→ Given passage
Single by Fisher
- Released: 30 June 2017
- Length: 3:58
- Label: Dirtybird Records;
- Songwriter: Paul Fisher;
- Producer: Fisher;

Fisher singles chronology
|  | "Ya Kidding" (2017) | "Stop It" (2017) |

= Ya Kidding =

2017 single by Fisher

"Ya Kidding" is a song by Australian producer Fisher, released in June 2017 as his debut single. The song was certified gold in New Zealand in 2025.

==Background==
American house producer Claude VonStroke caught the attention of Australian producer Fisher and signed him to Dirtybird Records records. VonStroke and Justin Martin first played the song in their B2B set at Miami in 2017, where, according to Dirtybird, it was the "biggest track of the conference". The song received remixes and released as Fisher's debut single on 30 June 2017.

==Reception==
Kat Bein from Billboard (magazine) said "It's a hot, simmering build that crashes into a multi-coloured groove that’ll have you wet all over."

==Track listings==
- digital download
1. "Ya Kidding" - 3:58

- digital download / 12" Vinyl (Dirtybird – DB155)
2. "Ya Kidding" - 6:10
3. "Ya Kidding" (Sébastien V remix) - 7:08
4. "Ya Kidding" (Solardo remix) - 6:11

==Certifications==

Certifications for "Ya Kidding"
| Region | Certification | Certified units/sales |
| New Zealand (RMNZ) | Gold | 15,000^{‡} |
^{‡} Sales+streaming figures based on certification alone.

→ Data records
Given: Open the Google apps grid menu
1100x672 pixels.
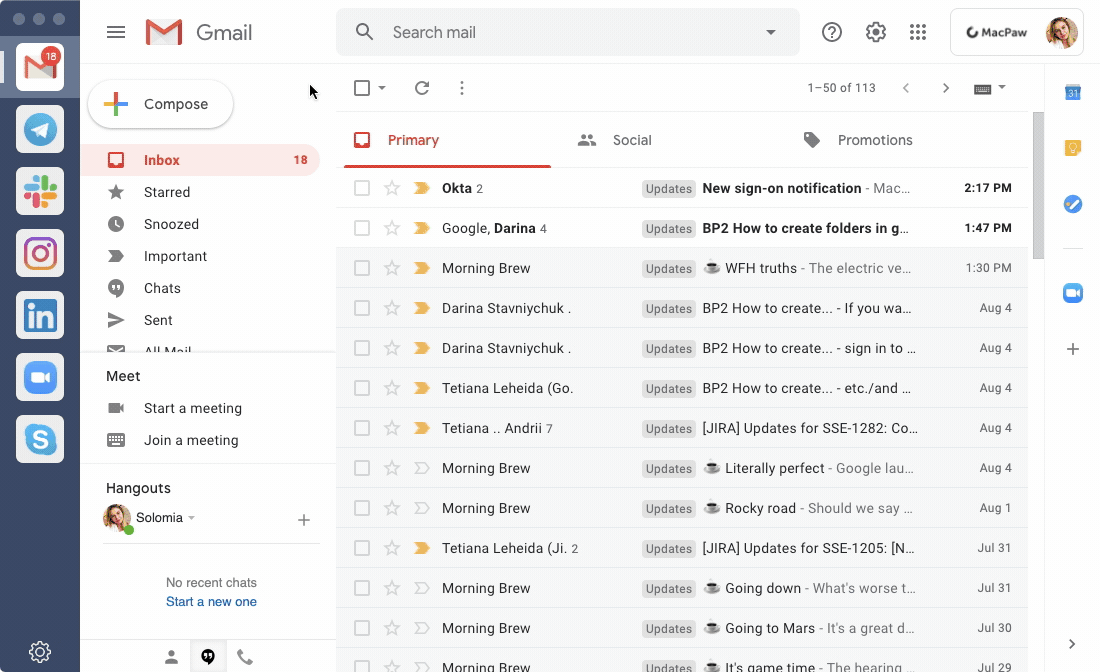Looking at the screenshot, I should coord(918,31).
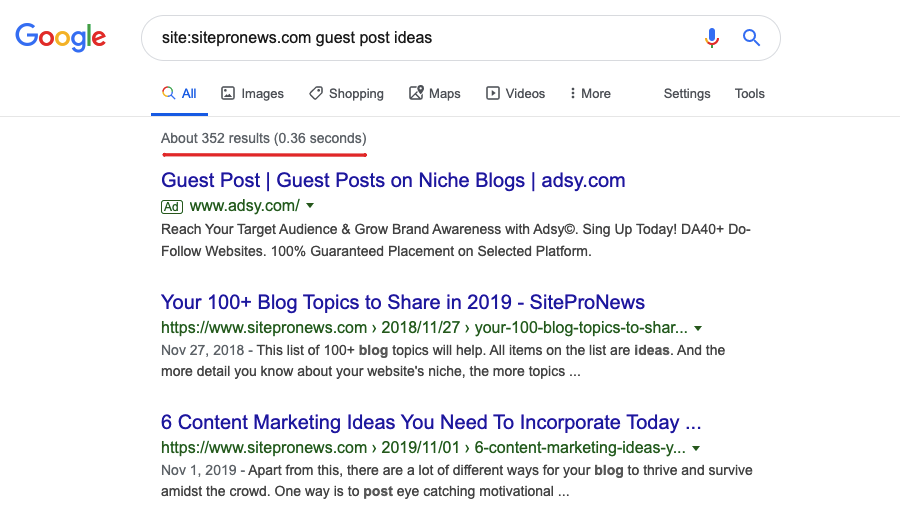Screen dimensions: 900x514
Task: Expand the adsy.com ad URL dropdown arrow
Action: pos(310,205)
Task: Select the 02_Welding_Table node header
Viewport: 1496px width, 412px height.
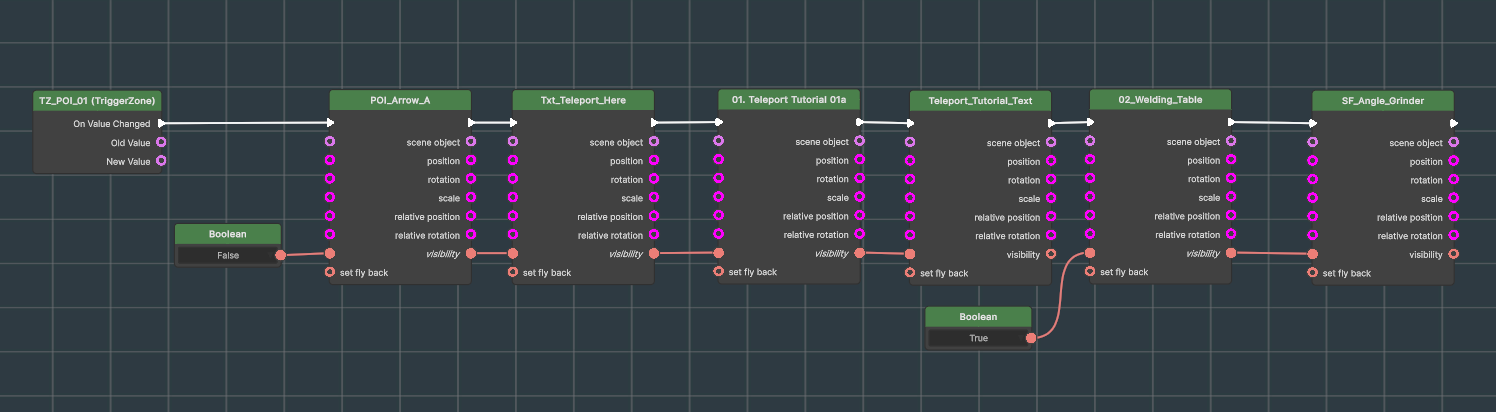Action: pyautogui.click(x=1160, y=100)
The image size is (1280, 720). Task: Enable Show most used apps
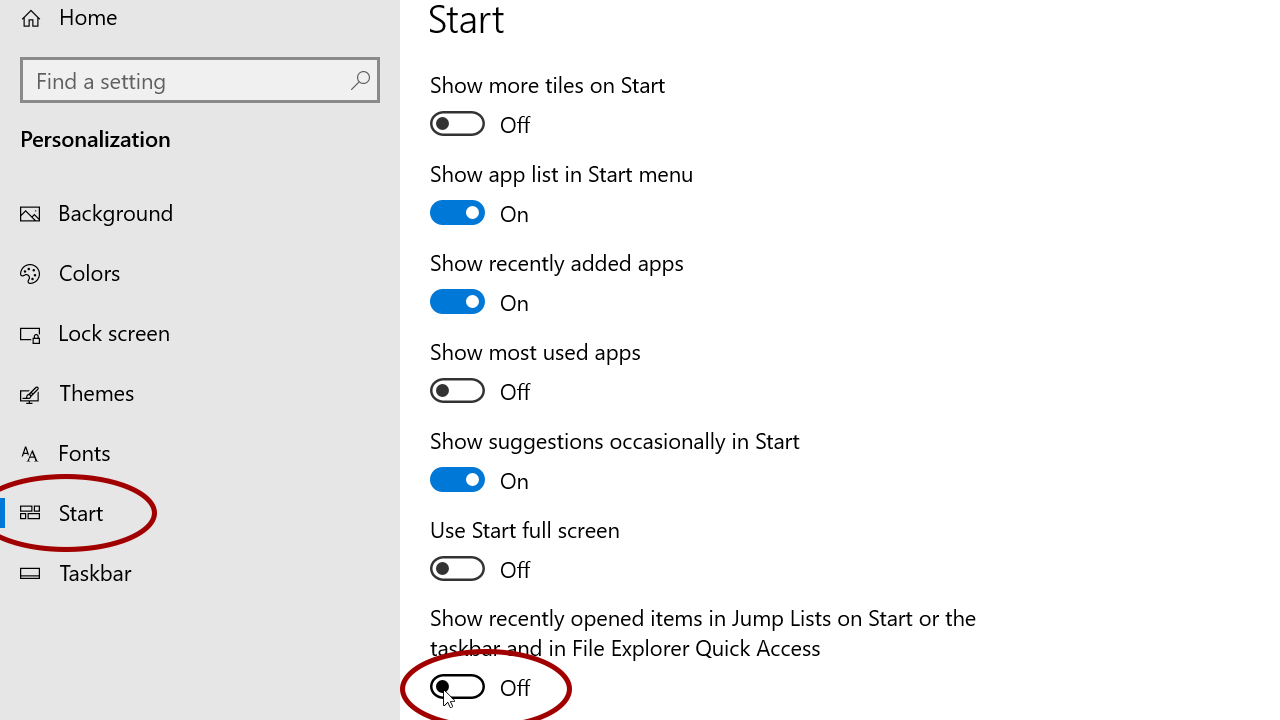point(457,390)
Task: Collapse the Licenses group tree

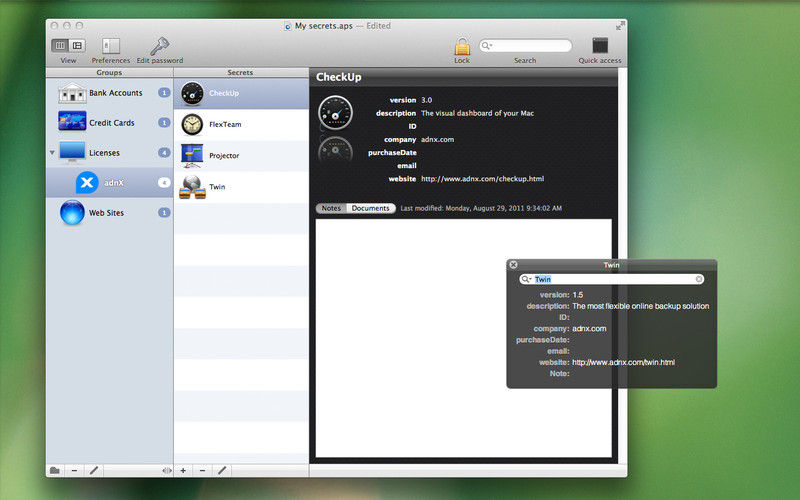Action: click(52, 153)
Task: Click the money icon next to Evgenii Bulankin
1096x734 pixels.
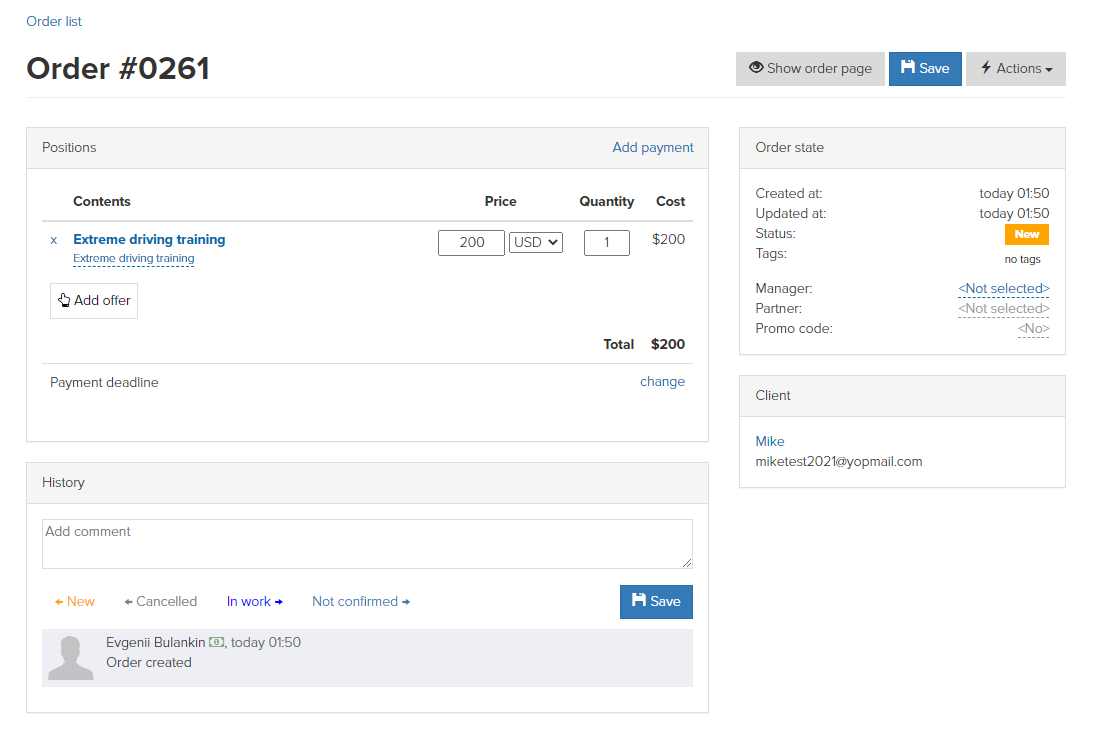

→ Work required
Revise the article on "Ya Kidding" from "Fisher singles chronology" up to and including "Zealand in 2025.", replacing "debut single" with "first single".

→ Task result
Fisher singles chronology
|  | "Ya Kidding" (2017) | "Stop It" (2017) |

= Ya Kidding =

2017 single by Fisher

"Ya Kidding" is a song by Australian producer Fisher, released in June 2017 as his first single. The song was certified gold in New Zealand in 2025.